In his letter to McBurney, he noted that his son carried no identification disk or any other documentation but, given his location next to the pilot and the materials recovered—particularly the purse and the map—it could only have been his son.

“I give these details because I wish to ask that his body might be exhumed and given a grave by itself,” he wrote.

“I give these details because I wish to ask that his body might be exhumed and given a grave by itself.”

“Not that we would separate him from the friends with whom he died but because he was definitely identifiable as the navigator and it would be a comfort to us to know that where the marker is for his grave there his body lies.”

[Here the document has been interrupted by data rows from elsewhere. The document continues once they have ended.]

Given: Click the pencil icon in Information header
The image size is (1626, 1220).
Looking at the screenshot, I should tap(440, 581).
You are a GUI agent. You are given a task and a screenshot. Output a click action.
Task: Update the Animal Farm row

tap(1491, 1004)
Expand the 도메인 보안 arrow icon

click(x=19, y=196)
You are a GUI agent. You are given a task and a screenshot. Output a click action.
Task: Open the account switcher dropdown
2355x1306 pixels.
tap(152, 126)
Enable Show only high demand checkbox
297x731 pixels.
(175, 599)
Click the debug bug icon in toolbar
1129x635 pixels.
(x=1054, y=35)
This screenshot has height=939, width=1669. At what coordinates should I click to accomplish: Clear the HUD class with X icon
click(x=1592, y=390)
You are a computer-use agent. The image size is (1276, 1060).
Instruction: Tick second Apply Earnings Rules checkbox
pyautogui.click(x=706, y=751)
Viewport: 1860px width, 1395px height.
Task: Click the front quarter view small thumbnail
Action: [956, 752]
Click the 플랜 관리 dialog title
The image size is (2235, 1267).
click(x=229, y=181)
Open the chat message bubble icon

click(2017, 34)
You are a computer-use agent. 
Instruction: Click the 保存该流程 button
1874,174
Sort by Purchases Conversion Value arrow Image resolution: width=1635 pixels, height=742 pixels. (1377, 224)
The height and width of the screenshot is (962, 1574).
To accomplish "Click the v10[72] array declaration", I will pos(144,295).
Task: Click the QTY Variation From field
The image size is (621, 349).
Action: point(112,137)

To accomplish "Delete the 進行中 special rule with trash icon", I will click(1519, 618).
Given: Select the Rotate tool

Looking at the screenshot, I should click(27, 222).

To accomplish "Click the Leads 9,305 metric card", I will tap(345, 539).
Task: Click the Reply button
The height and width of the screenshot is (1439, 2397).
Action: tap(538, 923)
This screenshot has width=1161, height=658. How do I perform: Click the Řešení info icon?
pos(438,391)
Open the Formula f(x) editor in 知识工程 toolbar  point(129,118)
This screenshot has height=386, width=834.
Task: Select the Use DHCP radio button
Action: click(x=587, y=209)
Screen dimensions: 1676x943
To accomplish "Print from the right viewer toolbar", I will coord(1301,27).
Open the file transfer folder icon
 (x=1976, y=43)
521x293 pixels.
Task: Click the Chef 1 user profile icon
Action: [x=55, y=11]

Three years later, in a letter written Jan. 20, 1951, an RCAF casualties officer, Wing Commander Wilfred Gunn, informed Campbell that his son now had a grave of his own: Plot 1, No. 14, Row A. Only two of the RAF crew remained unidentified and still shared a plot: Flight Sergeant Ernest Charles Edwards, bombardier, and Sgt. James Torode, the flight engineer.

“I would like to take this opportunity to again express my deepest sympathy in the loss of your gallant sons,” Gunn concluded.

The exhibition runs through Sept. 6, 2021.